REQUIRED TASK – Gather every line in the rows below that contains the word "three", and copy each one in full.

━━━ THE DATA

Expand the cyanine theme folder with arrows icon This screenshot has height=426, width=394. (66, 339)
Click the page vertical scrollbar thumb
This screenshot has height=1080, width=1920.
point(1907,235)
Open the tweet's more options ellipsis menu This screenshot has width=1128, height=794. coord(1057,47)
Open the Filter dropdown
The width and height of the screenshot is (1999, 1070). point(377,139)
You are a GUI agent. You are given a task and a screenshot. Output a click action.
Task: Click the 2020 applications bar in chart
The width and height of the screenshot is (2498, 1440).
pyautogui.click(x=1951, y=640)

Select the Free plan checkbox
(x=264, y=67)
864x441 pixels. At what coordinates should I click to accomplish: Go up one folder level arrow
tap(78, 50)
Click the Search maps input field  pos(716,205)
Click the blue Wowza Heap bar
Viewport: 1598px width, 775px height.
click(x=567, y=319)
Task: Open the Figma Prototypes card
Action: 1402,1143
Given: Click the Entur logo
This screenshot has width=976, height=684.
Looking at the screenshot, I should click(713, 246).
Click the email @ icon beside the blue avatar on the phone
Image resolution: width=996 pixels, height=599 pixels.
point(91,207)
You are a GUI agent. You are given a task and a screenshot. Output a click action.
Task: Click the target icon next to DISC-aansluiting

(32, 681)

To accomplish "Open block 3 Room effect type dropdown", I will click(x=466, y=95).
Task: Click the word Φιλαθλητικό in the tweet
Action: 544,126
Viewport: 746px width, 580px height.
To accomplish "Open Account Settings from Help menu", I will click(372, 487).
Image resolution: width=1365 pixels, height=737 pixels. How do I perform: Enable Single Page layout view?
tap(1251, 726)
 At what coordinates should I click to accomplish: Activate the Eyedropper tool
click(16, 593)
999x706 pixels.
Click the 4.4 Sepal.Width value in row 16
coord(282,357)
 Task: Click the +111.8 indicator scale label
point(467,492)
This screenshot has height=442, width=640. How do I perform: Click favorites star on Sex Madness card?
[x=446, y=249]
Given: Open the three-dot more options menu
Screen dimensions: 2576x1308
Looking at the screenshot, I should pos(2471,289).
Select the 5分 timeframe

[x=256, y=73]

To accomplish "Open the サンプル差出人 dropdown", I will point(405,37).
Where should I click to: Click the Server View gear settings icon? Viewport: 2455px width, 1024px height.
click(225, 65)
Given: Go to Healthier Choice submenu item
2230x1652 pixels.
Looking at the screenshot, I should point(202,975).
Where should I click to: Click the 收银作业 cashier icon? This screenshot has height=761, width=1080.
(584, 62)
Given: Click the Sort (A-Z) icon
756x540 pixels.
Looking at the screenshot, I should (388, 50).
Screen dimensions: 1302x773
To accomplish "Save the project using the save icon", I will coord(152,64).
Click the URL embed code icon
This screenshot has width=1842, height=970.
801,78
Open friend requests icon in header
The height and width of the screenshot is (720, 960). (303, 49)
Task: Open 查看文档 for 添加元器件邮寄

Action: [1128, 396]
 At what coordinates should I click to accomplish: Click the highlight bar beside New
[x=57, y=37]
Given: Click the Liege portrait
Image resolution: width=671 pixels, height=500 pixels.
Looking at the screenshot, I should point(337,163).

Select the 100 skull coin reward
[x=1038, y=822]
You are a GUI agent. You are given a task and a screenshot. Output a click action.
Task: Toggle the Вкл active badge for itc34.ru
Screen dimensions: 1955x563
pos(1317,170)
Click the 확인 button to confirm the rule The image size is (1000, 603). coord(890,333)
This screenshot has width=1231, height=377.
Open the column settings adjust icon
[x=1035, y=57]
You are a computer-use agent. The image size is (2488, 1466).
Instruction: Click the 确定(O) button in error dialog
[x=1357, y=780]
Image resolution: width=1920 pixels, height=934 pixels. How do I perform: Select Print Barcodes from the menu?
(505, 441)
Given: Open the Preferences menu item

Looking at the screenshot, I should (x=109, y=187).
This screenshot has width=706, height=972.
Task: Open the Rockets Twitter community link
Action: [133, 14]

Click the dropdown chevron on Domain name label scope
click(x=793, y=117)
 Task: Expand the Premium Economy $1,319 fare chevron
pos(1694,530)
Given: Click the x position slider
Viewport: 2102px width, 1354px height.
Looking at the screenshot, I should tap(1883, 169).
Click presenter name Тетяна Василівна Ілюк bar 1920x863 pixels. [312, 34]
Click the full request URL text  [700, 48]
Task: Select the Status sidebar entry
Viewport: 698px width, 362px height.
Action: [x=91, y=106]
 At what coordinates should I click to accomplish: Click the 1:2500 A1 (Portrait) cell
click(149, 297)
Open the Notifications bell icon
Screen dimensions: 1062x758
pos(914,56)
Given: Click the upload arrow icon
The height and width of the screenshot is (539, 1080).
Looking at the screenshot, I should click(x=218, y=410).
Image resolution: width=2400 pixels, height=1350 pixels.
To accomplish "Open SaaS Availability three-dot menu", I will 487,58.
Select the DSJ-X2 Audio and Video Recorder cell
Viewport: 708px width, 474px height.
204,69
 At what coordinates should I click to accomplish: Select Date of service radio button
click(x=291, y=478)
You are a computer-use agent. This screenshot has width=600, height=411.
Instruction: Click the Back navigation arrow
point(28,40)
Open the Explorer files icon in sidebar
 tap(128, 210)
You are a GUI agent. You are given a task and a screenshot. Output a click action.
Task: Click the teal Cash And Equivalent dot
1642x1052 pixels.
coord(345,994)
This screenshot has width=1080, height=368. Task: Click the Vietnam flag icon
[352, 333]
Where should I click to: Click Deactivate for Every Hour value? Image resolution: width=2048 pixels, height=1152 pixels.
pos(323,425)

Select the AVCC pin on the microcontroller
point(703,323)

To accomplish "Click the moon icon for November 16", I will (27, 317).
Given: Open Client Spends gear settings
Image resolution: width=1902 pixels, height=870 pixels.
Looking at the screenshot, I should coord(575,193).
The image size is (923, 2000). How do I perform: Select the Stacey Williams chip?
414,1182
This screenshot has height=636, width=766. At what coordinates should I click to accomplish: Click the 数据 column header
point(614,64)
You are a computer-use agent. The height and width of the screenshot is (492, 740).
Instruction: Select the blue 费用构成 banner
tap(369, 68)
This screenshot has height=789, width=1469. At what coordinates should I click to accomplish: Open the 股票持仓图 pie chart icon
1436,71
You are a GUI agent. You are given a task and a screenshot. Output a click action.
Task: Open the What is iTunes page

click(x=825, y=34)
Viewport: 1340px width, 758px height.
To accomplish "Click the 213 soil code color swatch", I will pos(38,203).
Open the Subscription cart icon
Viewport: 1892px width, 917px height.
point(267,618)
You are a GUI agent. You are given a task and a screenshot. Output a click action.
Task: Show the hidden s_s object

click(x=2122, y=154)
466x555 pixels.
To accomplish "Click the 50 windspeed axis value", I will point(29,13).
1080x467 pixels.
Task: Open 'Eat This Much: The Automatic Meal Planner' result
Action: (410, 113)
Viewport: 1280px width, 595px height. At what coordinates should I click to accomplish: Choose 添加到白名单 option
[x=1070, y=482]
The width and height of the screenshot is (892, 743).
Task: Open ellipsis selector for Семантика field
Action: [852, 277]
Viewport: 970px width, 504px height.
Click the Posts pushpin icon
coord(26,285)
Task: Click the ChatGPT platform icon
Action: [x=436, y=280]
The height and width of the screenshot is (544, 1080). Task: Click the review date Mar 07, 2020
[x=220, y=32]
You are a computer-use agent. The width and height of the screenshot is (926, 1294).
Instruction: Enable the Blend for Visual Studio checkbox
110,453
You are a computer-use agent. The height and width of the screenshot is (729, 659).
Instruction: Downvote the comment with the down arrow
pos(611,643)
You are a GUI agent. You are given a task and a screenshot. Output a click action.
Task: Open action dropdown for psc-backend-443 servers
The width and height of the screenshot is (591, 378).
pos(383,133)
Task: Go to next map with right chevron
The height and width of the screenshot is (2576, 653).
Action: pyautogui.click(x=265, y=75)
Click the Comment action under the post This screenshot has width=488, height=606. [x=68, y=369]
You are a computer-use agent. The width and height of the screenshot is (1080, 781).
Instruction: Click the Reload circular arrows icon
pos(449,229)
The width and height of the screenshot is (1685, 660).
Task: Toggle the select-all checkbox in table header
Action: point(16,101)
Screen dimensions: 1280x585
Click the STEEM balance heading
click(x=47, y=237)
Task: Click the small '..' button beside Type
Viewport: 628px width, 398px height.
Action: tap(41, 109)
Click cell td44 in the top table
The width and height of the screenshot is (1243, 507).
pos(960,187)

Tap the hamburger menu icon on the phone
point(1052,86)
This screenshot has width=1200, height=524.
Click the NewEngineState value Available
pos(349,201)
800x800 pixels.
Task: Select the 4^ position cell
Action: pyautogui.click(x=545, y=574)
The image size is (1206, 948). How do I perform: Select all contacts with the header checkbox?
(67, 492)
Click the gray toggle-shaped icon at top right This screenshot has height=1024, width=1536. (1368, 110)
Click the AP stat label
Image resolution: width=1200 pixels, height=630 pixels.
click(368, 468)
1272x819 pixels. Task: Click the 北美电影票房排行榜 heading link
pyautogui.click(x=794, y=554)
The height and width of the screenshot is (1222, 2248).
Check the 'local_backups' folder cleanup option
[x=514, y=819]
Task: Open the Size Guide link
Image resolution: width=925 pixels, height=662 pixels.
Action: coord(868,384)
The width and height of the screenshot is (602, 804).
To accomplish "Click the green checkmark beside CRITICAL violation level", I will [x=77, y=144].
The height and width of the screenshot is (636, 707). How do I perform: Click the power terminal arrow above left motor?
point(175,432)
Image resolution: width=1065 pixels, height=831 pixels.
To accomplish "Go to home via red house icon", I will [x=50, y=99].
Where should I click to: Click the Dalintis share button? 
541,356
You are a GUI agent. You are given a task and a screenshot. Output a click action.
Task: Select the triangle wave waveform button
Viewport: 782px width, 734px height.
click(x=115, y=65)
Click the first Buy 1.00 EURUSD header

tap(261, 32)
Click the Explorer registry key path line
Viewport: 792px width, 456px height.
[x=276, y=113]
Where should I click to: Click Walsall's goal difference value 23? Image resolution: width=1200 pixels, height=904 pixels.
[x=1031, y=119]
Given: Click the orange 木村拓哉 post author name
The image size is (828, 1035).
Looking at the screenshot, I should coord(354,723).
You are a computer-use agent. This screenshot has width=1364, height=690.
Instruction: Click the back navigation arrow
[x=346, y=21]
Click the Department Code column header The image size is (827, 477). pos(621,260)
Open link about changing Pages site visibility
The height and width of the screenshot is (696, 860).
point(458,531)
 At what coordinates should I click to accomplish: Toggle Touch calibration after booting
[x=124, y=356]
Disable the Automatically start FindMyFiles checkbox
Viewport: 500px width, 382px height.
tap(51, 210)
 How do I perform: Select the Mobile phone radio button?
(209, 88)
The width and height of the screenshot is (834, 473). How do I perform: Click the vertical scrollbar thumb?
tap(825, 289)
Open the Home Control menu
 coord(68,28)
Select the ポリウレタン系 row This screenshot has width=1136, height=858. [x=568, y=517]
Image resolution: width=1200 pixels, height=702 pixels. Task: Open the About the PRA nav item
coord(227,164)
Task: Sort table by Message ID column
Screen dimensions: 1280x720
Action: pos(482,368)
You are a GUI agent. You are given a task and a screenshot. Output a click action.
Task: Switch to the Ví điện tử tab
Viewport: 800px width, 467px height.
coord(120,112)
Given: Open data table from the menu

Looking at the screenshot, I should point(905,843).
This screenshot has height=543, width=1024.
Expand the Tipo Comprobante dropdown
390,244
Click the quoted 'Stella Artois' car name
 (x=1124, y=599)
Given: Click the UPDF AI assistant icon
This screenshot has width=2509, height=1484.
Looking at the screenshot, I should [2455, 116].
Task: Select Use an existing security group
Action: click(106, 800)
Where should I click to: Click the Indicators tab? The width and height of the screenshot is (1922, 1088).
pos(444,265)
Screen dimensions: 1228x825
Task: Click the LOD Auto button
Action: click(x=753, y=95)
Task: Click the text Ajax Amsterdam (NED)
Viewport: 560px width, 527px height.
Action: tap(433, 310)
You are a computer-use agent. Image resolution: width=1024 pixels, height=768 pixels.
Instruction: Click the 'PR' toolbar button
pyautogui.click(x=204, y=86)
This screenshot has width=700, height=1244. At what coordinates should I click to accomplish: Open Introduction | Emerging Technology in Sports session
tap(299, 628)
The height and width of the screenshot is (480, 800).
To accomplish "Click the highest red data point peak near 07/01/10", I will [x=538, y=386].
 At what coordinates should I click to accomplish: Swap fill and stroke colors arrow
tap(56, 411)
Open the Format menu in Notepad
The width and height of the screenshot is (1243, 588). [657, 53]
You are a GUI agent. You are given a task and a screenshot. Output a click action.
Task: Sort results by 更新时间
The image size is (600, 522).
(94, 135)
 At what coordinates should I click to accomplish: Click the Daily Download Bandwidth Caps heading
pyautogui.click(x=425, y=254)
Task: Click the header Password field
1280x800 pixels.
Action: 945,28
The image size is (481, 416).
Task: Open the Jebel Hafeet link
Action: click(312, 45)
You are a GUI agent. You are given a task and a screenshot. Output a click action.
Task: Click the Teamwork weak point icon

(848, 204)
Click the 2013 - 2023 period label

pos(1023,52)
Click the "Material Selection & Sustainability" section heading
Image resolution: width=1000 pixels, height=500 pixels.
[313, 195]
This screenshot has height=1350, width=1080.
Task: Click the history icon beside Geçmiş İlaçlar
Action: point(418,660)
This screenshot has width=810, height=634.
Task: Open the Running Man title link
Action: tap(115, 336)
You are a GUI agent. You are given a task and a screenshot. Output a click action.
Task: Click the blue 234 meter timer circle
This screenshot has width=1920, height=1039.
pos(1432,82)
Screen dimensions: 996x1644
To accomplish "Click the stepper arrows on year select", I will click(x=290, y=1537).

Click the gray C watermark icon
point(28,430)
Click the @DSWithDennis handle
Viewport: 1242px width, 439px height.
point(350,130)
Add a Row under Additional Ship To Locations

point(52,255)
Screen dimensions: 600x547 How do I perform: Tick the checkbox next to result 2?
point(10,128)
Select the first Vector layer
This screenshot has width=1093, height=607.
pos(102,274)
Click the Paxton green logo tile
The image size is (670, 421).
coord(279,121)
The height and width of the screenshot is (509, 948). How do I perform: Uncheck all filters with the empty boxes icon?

━━━━━━

REPLY TO THE EXERCISE –
Given: Open the three-dot more options menu
To accomplish "Open SaaS Availability three-dot menu", I will 487,58.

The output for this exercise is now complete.